• _PROBLEM TO SOLVE_
From the entries below, reproduce exactly the lines from the one with "Task: Expand the show entries dropdown" through the one with "Screen dimensions: 362x644", both included, without images.
━━ SUPPLIED MATERIAL
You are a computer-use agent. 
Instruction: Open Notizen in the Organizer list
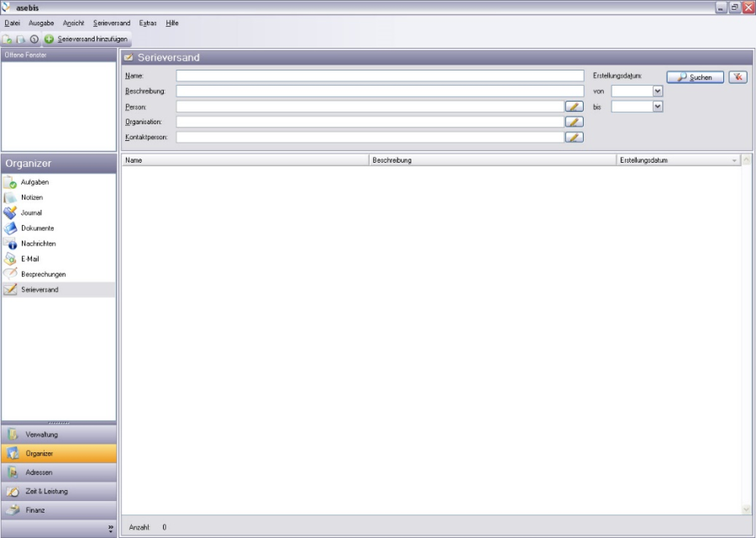pyautogui.click(x=32, y=197)
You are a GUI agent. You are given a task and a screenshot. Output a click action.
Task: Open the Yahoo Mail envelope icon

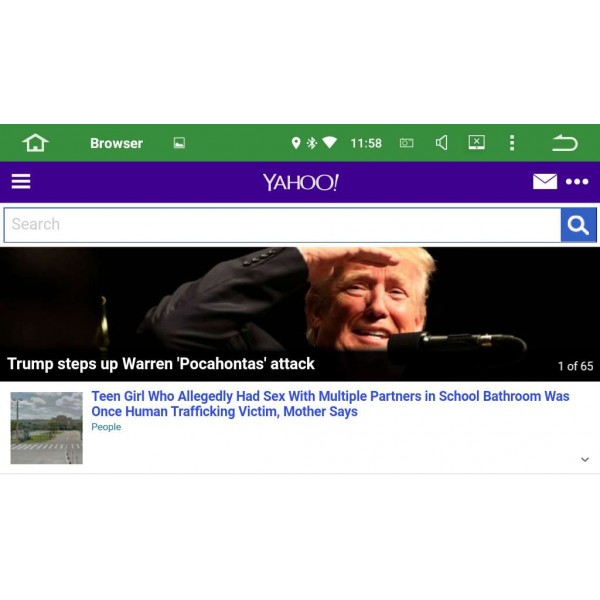pos(545,181)
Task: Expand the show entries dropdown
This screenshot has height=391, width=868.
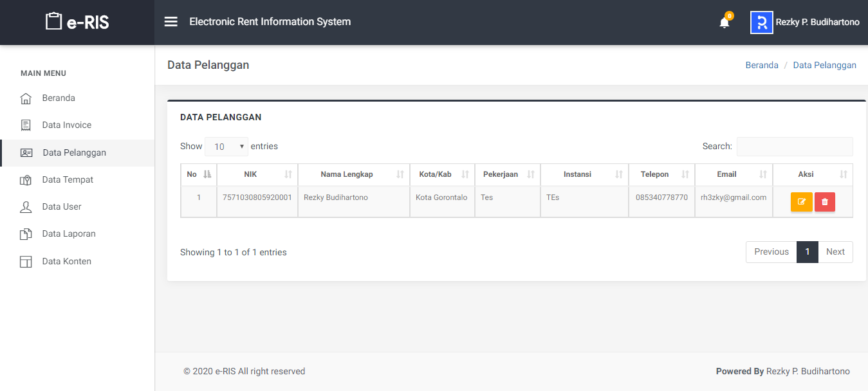Action: [226, 147]
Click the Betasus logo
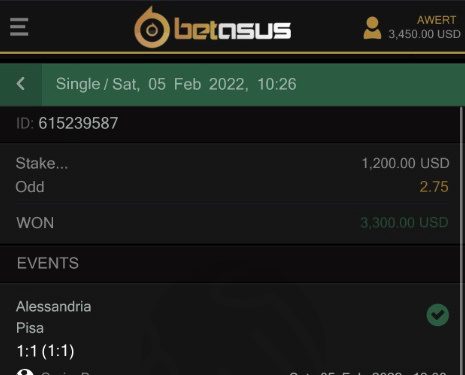 (213, 28)
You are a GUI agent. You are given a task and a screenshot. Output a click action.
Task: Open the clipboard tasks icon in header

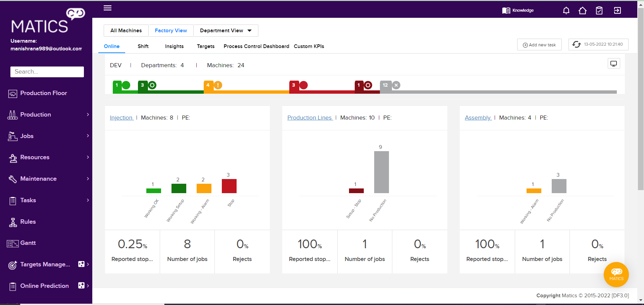[x=599, y=11]
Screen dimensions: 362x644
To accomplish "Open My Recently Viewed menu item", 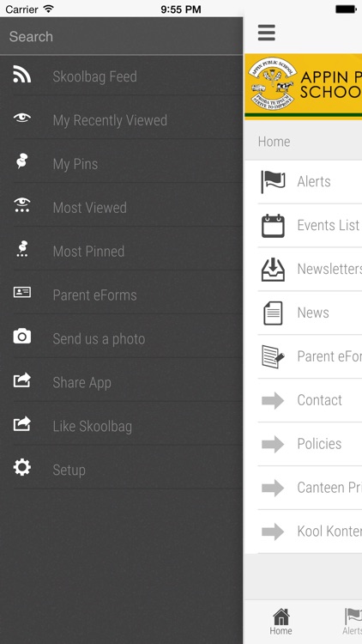I will (122, 120).
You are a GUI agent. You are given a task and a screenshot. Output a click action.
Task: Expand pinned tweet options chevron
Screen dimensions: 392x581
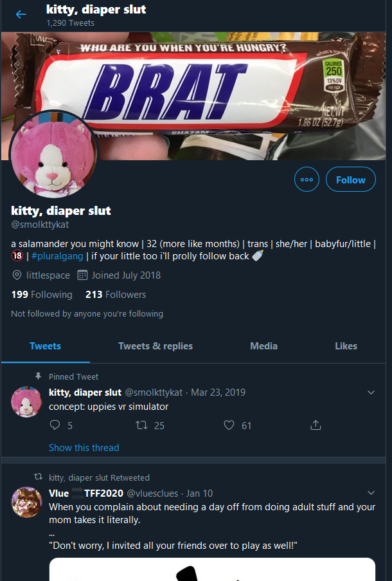371,392
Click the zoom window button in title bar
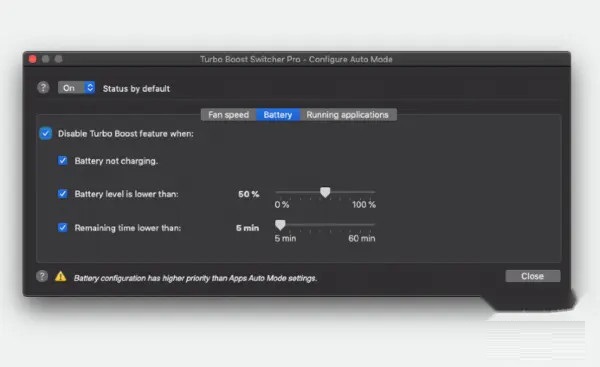 (x=59, y=59)

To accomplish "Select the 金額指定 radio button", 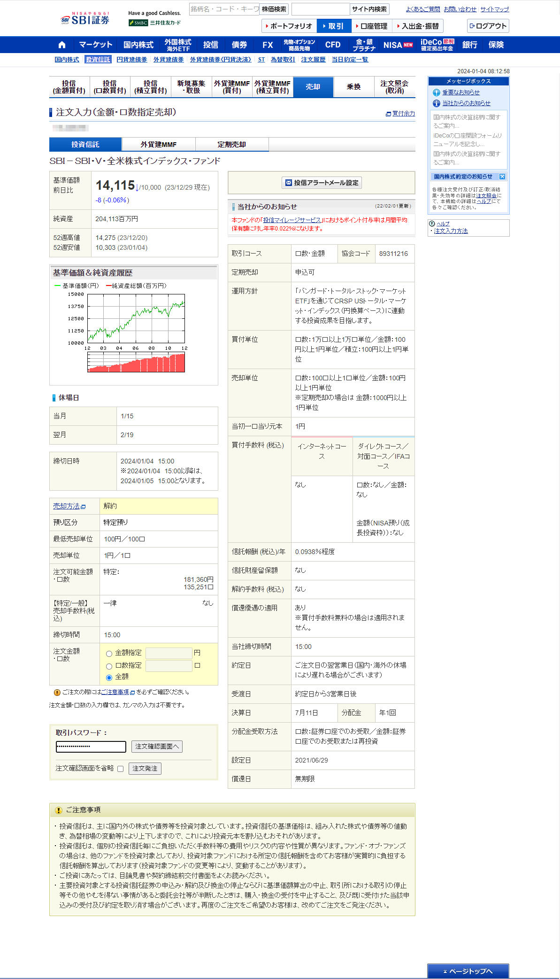I will coord(109,654).
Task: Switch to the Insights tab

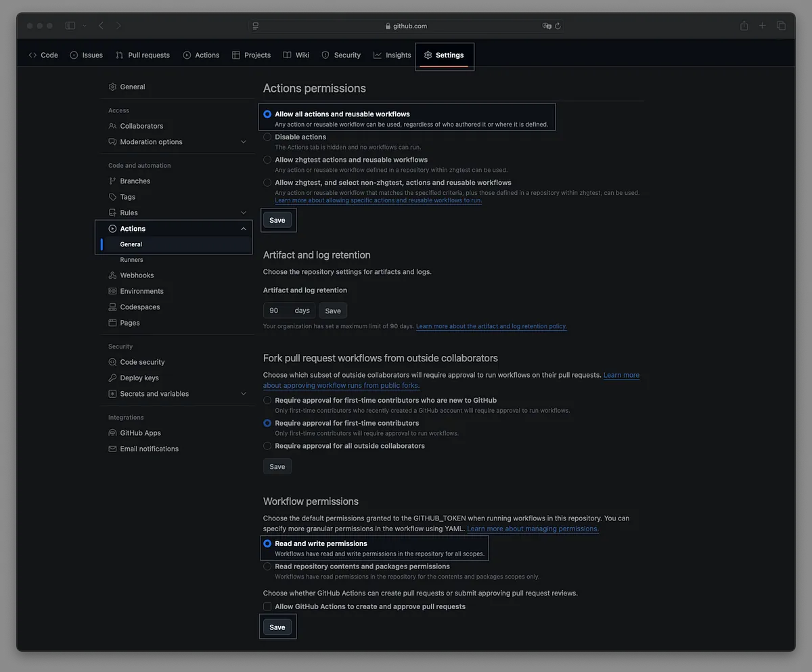Action: coord(392,55)
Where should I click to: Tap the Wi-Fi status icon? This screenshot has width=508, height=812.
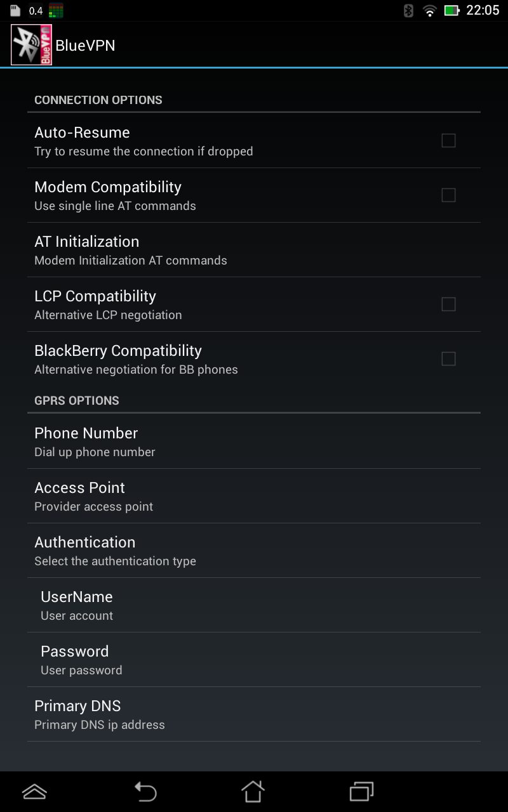click(x=430, y=11)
━━━━
• _EXPECTED ANSWER_
Task: Expand the show entries dropdown
This screenshot has height=391, width=868.
Action: [226, 147]
Click the Betasus logo
 (213, 28)
You are a GUI agent. You are given a task and a screenshot. Output a click action.
Task: Open the clipboard tasks icon in header

[x=599, y=11]
Screen dimensions: 362x644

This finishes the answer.